### Lo que se pide
Actualiza los registros comenzando en la línea que contiene "will [x=36, y=23]." y terminando en la que contiene "Looking at the screenshot, I should (x=602, y=208).", cambiando "Instruction" por "Step" sin tocar nada más. Entrega únicamente esas líneas.

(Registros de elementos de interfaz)
=====
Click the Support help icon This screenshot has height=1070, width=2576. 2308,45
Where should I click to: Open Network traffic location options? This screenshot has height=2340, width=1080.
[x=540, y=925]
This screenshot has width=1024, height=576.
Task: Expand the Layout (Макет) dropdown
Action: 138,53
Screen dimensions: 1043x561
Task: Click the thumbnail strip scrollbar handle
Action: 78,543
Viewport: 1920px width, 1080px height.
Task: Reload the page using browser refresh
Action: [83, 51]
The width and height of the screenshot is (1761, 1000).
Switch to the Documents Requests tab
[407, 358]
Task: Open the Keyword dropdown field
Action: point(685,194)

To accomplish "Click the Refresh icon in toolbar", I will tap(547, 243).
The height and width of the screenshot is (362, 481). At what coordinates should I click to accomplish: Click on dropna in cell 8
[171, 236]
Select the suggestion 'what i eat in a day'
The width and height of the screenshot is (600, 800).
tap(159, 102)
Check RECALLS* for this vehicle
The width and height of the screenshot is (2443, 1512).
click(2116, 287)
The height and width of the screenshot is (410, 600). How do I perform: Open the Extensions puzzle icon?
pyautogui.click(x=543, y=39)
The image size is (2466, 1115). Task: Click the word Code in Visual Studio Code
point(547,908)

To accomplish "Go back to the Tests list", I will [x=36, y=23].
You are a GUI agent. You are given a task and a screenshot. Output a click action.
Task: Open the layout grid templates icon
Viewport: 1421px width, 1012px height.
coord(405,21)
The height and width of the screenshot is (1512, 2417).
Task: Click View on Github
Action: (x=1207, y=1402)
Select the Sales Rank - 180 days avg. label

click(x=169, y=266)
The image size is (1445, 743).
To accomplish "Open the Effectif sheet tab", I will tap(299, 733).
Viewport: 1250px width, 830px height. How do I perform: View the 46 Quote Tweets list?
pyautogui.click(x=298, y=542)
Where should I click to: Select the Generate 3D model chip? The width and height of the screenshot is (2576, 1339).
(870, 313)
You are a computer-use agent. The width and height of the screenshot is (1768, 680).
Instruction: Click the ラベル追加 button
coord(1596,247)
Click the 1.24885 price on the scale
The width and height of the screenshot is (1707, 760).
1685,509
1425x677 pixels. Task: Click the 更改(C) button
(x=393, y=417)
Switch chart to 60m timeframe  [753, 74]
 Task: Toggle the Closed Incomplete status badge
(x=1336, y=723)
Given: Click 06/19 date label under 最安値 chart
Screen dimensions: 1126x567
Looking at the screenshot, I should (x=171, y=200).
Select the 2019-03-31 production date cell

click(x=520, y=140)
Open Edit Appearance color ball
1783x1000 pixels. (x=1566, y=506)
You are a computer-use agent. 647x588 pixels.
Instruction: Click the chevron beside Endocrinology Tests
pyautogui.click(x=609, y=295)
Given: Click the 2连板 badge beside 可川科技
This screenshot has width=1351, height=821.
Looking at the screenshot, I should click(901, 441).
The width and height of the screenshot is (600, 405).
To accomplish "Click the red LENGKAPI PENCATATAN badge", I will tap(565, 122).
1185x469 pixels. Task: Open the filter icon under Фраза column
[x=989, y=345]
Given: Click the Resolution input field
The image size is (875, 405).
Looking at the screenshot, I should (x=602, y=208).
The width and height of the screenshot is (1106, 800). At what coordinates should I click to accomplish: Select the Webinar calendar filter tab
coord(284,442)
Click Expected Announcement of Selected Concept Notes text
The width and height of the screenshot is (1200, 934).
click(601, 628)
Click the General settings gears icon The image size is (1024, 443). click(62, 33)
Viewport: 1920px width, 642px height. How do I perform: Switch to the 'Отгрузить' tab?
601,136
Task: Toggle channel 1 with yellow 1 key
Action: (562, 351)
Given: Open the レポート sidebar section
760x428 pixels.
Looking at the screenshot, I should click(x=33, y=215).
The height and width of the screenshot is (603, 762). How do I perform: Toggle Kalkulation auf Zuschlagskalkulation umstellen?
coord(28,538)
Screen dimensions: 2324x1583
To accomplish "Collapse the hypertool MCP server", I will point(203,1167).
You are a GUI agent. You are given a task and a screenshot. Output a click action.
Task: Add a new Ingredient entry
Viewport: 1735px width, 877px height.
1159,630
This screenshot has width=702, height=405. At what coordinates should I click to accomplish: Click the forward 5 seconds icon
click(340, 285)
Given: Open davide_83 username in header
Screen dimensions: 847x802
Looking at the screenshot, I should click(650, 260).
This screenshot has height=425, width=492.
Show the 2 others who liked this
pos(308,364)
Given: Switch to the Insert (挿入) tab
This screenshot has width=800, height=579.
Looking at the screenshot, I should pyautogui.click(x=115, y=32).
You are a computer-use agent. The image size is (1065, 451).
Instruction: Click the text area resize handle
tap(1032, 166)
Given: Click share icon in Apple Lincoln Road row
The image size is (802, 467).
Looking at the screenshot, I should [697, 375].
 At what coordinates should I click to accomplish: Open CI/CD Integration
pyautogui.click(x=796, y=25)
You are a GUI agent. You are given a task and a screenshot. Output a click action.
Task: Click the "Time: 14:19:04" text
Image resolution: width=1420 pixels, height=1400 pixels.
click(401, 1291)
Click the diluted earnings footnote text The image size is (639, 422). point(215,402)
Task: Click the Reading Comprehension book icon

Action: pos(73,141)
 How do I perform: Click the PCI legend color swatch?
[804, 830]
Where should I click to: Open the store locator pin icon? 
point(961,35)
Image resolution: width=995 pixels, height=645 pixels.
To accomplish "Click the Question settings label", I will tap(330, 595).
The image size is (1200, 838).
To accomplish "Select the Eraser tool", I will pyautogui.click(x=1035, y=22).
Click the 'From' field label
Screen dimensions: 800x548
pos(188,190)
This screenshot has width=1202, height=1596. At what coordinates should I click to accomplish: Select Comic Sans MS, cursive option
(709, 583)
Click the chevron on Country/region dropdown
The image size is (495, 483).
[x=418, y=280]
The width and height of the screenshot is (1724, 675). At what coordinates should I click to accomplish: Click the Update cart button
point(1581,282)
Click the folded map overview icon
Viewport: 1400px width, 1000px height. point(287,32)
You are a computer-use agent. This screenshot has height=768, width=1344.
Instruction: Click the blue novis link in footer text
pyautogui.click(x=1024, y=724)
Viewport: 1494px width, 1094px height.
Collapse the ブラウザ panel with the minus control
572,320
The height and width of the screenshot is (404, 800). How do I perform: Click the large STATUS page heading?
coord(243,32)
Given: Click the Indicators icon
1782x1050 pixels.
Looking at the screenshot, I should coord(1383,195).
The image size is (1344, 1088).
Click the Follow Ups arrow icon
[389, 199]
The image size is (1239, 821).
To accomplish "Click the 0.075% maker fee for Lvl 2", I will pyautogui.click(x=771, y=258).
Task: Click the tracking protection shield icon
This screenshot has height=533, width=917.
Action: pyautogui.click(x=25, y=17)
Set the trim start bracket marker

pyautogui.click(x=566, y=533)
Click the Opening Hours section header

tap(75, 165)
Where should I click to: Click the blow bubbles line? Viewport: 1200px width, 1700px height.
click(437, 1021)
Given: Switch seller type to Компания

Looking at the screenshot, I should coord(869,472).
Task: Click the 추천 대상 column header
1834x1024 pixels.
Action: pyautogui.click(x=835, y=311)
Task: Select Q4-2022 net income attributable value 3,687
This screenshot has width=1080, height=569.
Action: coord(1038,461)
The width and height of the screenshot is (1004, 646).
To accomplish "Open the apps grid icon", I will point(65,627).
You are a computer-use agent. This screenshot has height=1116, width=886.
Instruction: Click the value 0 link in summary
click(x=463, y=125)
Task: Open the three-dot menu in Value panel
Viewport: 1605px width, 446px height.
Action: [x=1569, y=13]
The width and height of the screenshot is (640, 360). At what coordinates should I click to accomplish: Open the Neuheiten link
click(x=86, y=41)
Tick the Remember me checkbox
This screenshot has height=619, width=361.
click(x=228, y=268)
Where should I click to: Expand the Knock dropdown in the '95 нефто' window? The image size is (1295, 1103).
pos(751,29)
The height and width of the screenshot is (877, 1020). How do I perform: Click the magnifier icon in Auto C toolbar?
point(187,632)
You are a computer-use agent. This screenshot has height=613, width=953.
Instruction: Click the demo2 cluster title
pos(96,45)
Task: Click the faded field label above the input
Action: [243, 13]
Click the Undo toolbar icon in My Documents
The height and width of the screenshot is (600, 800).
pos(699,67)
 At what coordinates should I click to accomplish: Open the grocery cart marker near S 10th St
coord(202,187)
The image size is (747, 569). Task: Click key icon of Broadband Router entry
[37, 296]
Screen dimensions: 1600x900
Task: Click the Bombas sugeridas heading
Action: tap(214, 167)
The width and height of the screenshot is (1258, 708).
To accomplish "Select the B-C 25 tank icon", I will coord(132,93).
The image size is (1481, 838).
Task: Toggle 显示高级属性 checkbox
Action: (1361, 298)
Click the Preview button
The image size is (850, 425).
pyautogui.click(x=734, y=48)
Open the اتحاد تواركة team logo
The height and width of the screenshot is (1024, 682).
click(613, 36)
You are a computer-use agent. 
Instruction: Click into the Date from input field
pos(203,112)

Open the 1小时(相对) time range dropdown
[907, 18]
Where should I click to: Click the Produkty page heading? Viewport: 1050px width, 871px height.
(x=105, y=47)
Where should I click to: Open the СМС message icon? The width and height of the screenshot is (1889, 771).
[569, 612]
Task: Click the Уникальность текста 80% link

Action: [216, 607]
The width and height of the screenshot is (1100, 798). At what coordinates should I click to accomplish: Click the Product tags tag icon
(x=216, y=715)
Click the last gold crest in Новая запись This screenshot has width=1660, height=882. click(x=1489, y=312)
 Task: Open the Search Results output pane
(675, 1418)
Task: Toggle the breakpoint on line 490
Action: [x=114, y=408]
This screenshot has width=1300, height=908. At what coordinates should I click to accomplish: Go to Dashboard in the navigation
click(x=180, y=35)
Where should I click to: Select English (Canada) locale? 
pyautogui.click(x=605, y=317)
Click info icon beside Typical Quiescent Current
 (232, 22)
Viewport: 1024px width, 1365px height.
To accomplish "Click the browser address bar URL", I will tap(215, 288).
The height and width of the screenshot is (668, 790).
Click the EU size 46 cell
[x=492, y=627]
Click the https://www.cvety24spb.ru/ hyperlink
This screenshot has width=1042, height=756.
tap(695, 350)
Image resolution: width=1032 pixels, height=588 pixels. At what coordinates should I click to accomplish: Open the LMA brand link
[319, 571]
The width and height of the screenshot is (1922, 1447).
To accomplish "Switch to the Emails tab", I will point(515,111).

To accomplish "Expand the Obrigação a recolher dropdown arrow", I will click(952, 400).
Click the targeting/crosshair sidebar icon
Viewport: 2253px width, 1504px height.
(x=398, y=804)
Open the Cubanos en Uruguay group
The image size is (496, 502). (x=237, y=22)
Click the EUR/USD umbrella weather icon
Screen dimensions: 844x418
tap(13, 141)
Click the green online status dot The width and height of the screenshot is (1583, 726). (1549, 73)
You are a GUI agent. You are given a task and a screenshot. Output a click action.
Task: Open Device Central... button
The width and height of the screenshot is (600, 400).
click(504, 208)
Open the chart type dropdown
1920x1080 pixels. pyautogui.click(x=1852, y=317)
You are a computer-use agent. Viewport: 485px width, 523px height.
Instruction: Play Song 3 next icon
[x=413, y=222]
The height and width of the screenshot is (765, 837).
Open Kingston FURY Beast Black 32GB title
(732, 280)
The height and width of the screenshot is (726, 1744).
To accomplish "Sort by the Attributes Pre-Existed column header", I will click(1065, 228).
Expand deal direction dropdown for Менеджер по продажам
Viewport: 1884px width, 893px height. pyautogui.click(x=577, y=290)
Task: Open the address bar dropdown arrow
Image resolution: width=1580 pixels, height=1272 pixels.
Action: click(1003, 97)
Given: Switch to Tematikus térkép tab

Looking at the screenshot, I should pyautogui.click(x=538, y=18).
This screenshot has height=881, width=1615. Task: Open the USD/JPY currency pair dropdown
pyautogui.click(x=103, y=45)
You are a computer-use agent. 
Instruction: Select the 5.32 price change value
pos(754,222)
=====
### Respuesta a continuación
To accomplish "Go back to the Tests list", I will [x=36, y=23].
You are a GUI agent. You are given a task and a screenshot. Output a click action.
Task: Open the layout grid templates icon
Viewport: 1421px width, 1012px height.
coord(405,21)
The height and width of the screenshot is (1512, 2417).
Task: Click View on Github
Action: (x=1207, y=1402)
Select the Sales Rank - 180 days avg. label

click(x=169, y=266)
The image size is (1445, 743).
To accomplish "Open the Effectif sheet tab", I will tap(299, 733).
Viewport: 1250px width, 830px height. How do I perform: View the 46 Quote Tweets list?
pyautogui.click(x=298, y=542)
Where should I click to: Select the Generate 3D model chip? The width and height of the screenshot is (2576, 1339).
(870, 313)
You are a computer-use agent. The width and height of the screenshot is (1768, 680).
Step: Click the ラベル追加 button
coord(1596,247)
Click the 1.24885 price on the scale
The width and height of the screenshot is (1707, 760).
1685,509
1425x677 pixels. Task: Click the 更改(C) button
(x=393, y=417)
Switch chart to 60m timeframe  [753, 74]
 Task: Toggle the Closed Incomplete status badge
(x=1336, y=723)
Given: Click 06/19 date label under 最安値 chart
Screen dimensions: 1126x567
Looking at the screenshot, I should (x=171, y=200).
Select the 2019-03-31 production date cell

click(x=520, y=140)
Open Edit Appearance color ball
1783x1000 pixels. (x=1566, y=506)
You are a computer-use agent. 647x588 pixels.
Step: Click the chevron beside Endocrinology Tests
pyautogui.click(x=609, y=295)
Given: Click the 2连板 badge beside 可川科技
This screenshot has width=1351, height=821.
Looking at the screenshot, I should click(901, 441).
The width and height of the screenshot is (600, 405).
To accomplish "Click the red LENGKAPI PENCATATAN badge", I will tap(565, 122).
1185x469 pixels. Task: Open the filter icon under Фраза column
[x=989, y=345]
Given: Click the Resolution input field
The image size is (875, 405).
Looking at the screenshot, I should (x=602, y=208).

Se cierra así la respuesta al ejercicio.